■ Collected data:
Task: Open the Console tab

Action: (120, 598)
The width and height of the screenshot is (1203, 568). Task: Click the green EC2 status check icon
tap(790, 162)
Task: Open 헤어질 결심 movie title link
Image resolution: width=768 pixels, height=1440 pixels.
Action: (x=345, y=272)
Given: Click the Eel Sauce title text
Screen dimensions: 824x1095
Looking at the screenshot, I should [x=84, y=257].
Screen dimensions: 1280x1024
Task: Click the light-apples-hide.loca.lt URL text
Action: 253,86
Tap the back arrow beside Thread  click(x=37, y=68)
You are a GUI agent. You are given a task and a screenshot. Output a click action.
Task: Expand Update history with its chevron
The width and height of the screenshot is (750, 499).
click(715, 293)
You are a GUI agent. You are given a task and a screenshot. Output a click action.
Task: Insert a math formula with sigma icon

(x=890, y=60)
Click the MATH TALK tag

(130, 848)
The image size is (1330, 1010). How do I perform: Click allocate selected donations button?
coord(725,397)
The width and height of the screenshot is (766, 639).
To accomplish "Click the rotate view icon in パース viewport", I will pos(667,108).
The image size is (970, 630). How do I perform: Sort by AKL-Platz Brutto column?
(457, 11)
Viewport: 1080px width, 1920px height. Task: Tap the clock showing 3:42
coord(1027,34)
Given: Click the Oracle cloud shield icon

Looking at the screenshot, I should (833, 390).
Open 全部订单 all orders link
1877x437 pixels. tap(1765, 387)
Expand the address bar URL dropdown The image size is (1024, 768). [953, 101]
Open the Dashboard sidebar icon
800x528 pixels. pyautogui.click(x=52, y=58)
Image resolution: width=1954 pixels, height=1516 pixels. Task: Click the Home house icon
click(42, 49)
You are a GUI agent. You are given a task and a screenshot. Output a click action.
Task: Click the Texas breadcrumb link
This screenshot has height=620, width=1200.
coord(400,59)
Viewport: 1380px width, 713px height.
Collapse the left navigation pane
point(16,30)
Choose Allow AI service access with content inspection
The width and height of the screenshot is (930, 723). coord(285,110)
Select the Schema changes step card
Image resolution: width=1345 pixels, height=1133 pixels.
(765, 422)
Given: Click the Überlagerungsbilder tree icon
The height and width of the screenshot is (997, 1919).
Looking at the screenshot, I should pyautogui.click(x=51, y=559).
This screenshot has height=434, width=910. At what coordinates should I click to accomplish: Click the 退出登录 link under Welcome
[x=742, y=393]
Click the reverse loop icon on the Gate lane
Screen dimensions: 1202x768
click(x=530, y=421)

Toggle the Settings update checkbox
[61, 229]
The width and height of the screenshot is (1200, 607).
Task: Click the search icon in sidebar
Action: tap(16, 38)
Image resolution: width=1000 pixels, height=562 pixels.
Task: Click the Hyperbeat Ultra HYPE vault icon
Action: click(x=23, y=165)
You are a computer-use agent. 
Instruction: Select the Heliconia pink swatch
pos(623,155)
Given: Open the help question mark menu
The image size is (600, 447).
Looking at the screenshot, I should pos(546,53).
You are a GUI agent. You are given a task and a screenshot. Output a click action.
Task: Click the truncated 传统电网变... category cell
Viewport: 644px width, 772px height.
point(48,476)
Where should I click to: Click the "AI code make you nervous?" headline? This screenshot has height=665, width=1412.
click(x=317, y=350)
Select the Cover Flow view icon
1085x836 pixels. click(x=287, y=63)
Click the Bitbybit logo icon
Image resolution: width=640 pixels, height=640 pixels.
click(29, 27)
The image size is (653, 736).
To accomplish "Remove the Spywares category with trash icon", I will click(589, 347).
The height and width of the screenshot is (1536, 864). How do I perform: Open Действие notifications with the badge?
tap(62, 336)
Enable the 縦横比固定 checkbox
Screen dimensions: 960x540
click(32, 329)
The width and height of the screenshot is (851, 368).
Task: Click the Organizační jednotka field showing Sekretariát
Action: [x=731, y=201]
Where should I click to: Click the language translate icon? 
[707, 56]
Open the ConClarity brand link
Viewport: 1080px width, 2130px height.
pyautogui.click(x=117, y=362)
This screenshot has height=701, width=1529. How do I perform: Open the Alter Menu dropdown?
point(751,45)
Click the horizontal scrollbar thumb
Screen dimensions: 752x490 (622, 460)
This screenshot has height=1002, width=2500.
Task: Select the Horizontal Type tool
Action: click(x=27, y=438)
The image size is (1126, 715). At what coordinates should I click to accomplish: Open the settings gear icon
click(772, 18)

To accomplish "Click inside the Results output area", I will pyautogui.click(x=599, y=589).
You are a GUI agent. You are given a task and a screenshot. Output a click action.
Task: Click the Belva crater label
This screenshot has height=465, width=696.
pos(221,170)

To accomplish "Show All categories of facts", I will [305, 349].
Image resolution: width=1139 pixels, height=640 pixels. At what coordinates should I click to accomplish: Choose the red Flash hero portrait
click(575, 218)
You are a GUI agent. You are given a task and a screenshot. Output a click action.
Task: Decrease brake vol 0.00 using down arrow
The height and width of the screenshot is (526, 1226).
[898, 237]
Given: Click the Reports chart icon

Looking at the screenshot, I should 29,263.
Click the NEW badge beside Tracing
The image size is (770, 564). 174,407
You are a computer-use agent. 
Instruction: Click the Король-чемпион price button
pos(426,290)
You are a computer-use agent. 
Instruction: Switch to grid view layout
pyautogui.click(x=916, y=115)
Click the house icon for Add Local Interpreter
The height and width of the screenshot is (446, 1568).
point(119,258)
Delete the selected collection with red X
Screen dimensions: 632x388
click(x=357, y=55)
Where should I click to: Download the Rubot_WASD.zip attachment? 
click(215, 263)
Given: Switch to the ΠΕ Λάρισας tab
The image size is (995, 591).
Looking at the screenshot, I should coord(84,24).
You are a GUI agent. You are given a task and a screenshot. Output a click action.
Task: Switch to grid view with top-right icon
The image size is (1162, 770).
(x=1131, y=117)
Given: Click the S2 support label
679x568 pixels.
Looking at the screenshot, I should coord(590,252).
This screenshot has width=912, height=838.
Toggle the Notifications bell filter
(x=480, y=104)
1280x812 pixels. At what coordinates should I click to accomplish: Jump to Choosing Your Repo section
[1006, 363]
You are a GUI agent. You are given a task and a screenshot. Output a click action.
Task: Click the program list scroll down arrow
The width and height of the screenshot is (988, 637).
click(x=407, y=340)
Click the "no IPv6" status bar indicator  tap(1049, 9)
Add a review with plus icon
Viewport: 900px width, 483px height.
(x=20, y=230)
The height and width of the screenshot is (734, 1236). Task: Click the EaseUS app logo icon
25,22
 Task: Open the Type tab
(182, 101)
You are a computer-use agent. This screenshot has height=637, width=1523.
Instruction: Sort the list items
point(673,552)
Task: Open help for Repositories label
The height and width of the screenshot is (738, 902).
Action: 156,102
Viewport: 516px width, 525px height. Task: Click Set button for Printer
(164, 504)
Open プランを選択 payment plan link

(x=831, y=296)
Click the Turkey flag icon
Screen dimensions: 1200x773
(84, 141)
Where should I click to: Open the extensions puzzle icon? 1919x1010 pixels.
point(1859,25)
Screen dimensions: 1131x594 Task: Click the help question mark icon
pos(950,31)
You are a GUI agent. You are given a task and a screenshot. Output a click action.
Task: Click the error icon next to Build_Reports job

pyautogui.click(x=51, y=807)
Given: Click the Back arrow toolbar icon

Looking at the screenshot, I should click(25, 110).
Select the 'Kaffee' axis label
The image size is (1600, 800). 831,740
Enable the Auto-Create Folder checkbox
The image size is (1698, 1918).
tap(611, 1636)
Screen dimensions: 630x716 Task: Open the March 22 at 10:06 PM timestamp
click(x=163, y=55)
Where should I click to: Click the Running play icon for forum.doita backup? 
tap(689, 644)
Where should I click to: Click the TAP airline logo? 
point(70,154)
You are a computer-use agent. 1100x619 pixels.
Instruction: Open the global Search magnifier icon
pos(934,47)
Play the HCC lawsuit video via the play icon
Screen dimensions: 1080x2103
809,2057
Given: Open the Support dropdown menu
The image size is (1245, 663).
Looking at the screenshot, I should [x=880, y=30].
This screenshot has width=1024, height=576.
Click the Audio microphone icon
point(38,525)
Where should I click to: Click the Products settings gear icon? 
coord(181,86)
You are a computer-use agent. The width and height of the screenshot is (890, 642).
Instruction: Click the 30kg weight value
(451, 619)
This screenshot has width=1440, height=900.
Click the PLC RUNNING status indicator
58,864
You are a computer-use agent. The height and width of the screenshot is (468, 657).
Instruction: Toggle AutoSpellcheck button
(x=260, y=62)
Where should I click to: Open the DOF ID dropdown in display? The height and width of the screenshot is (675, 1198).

■ Prompt: Please write out exactly the lines from the start of the data through the line that contains "Given: Click the Eel Sauce title text", both ends included, and nothing else.

■ Output for this exercise:
Task: Open the Console tab

Action: (120, 598)
The width and height of the screenshot is (1203, 568). Task: Click the green EC2 status check icon
tap(790, 162)
Task: Open 헤어질 결심 movie title link
Image resolution: width=768 pixels, height=1440 pixels.
Action: (x=345, y=272)
Given: Click the Eel Sauce title text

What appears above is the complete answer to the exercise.